En az beden kadar ruhun da beslenmeye, itina gösterilmeye, hatta pohpohlanmaya ihtiyacı var. Bunlar da yetmez, kendini güvende hissetmeye, güçlü olduğunu düşünmeye ve değiştiremeyeceği şeyleri kabullenmeye de ihtiyaç duyar ruhumuz. Ve tabi ki biraz da eğlendirilmeye! Zaten böyle olduğu için de eskiden beri gelen söylem dün olduğu gibi, bugünde, yarında geçerliliğini koruyacak olan “müzik ruhun gıdasıdır” sözüdür.
Ruh da beden de ‘keyif almak’ üzere planlanmış bir organizasyona sahiptir. Keyif almak, sağlığı en az beslenme kadar etkiler. Keyif, en sevdiğim sözcüklerden biri. Hayattan, hayata ilişkin bazı şeylerden -yemekten, içmekten, hareket etmekten, dost sohbetlerinden, müzik dinlemekten, okumaktan, yazmaktan ve daha pek çok şeyden– keyif almak, haz duymak hayatın doğasında zaten var.
Haz duygusu da beslenip büyütülmeli, korunup kollanmalıdır. Beden ruhun, ruh bedenin keyif aldığı, haz duyduğu, kendini daha iyi ve daha mutlu hissettiği aktivitelerden hoşlanır.
Dengeli bir ruhsal yaşam iyi bir hayatın mihenk taşıdır. Ailenize ve sosyal ilişkilerinize gereken önemi vermek, daha sağlıklı ve mutlu bir ruhsal yaşamın garantisidir. İşte bu sebeple, anne-baba ve kardeşlerinize, eşinize, çocuklarınıza, dost ve arkadaşlarınıza, akrabalarınıza, komşularınıza zaman ayırmaya çalışın.

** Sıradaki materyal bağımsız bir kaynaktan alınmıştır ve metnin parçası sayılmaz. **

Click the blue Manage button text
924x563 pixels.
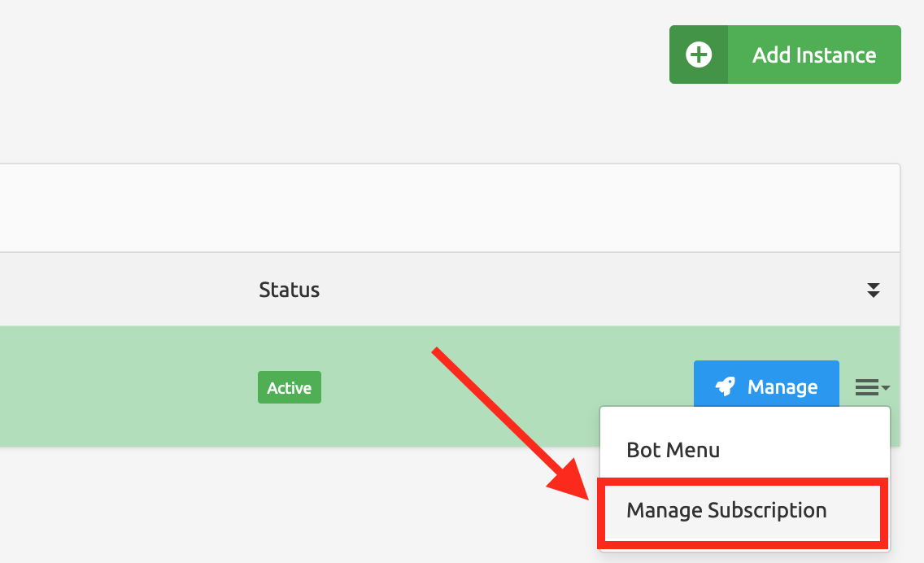point(782,386)
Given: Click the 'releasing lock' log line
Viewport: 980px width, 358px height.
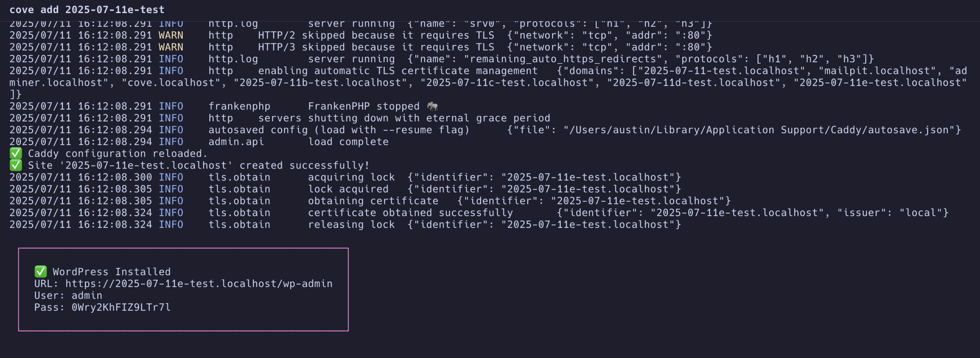Looking at the screenshot, I should point(345,225).
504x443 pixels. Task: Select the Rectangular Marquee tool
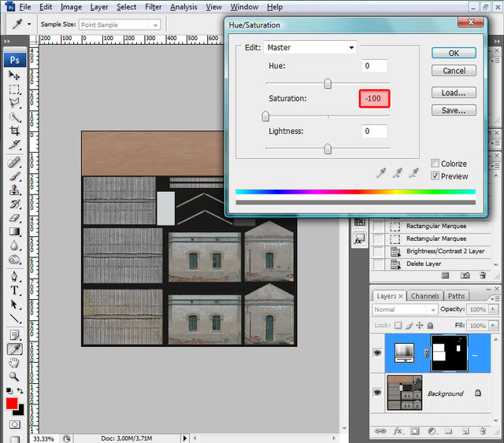click(14, 89)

Unutmayın ki, onlarla olmak, onlara özen göstermek size son derece önemli ve değerli bir duygu olan ‘aidiyet hissi’ olarak geri dönecektir. Bir yere, bir aileye ve dostlara ait olma duygusu, insanın kendini güvende hissetmesini ve bu yaşam içinde kendine bir yer bulmasını sağlar. Bu kombinasyon içinde bir şeyler eksik kalırsa, ruh da artık rahatsız olmaya başlamıştır demektir.

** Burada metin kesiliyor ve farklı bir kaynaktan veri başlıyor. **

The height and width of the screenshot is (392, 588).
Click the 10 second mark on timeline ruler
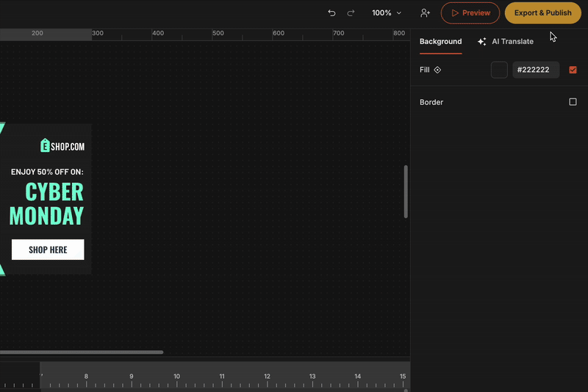[176, 377]
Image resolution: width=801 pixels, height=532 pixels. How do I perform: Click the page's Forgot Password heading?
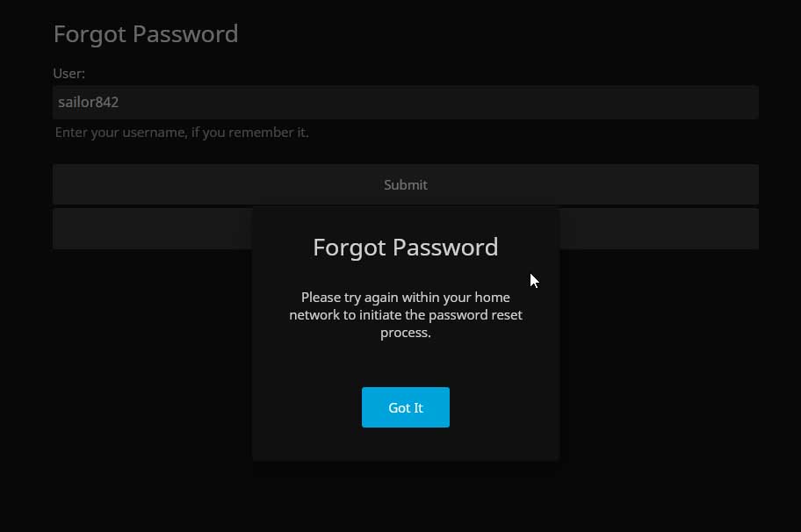tap(146, 33)
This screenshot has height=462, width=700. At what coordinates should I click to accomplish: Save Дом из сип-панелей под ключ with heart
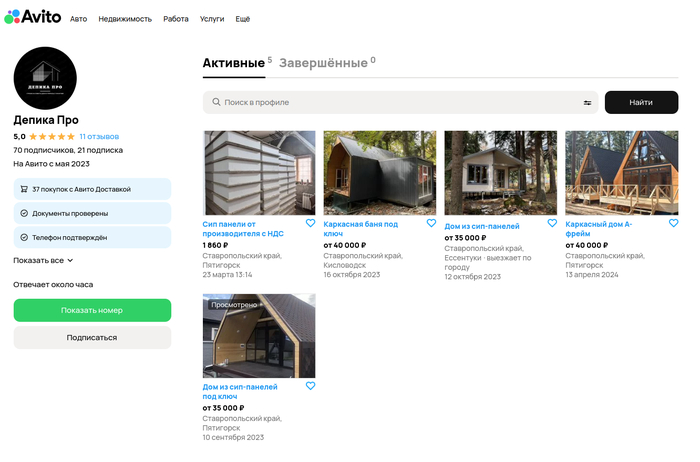(x=310, y=386)
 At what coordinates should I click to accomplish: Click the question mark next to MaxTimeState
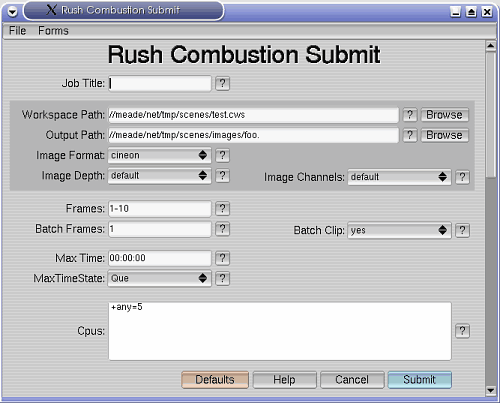point(222,279)
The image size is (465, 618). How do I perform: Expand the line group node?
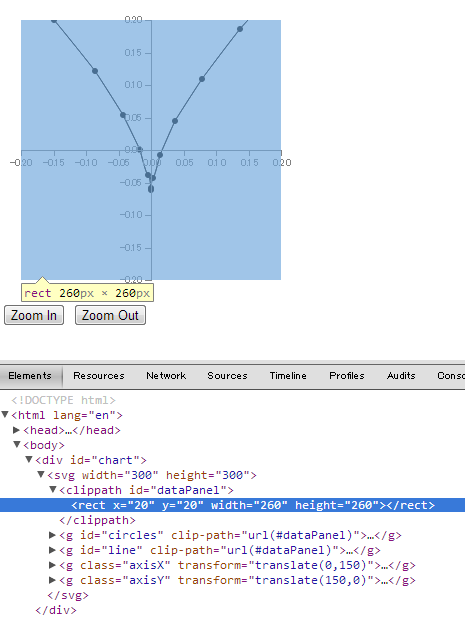[52, 550]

Ruhumuzu seversek, ona saygı duyup önemsersek bu bize kendimizi sevmenin, kendimizden mutlu olmanın yolu açacaktır. Gördüğünüz gibi benden ve ruh sağlığımız hep birbiriyle bağlantılıdır. Birinden biri rahatsız oldu mu, diğeri de onun kadar etkileniyor. Bedenimiz, ölçüleri ne olursa olsun, ancak ruhumuz sayesinde şekil alıyor, anlam ve kimlik kazanıyor. Ruhumuz, bedenimizin hediyesi. Yaşarken hem kendimize, hem bizi tanıyanlara hayatı yaşanır kılan varlığımız. Öldükten sonra arkamızda bıraktığımız, ölü bedenimiz toprak olurken, hafızalarda kalanımız ise ruhumuzun bıraktığı işler hep yaşayacaktır. Ne kadar güzel beslemişsek, o kadar güzel hatırlanan, o kadar sevgiyle anılan, ismimiz söylenince akla gelen aslında ruhumuzun bıraktığı izdir, bedenimizin değil.

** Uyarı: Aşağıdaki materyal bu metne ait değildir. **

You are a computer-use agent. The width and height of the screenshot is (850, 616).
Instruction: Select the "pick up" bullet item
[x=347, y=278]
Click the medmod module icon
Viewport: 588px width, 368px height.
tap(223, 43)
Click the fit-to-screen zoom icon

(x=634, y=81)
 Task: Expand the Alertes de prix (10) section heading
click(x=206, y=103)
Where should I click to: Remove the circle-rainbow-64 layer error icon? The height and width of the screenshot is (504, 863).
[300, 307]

Ruhumuzu beslemenin bir diğer yolu da hayal kurmaktır. Hayal kurmak gerçekten insanın ruhunu besliyor, onu yeniliyor ve onu mutlu ediyor. Çünkü̈ hayal kurarken güzel şeyleri düşünüyoruz. Olmasını istediğimiz şeyleri düşünüyoruz, sanki kendimize bir hedef verir gibi ruhumuza da bir hedef veriyoruz. İşte bu hedef ruhumuzda heyecanı hep taze tutarak her daim diri kalmasını ve belirlenen hedef doğrultusunda attığı her adımda yaşamdan zevk almasını, tatmin olmasını sağlıyor. Böylelikle, korkularımızı dağıtıyoruz, çünkü güçlü olduğumuzu, korkusuz olduğumuzu da kurduğumuz bu hayallerle elde etmiş oluyoruz. Sadece olabilecek şeyleri değil, olamayacak ama olmasını istediğimiz şeyleri de hayal ediyoruz ve bu, hayal kurarak ruhumuzu doyurmanın bir sınırı olmadığını da gösteriyor.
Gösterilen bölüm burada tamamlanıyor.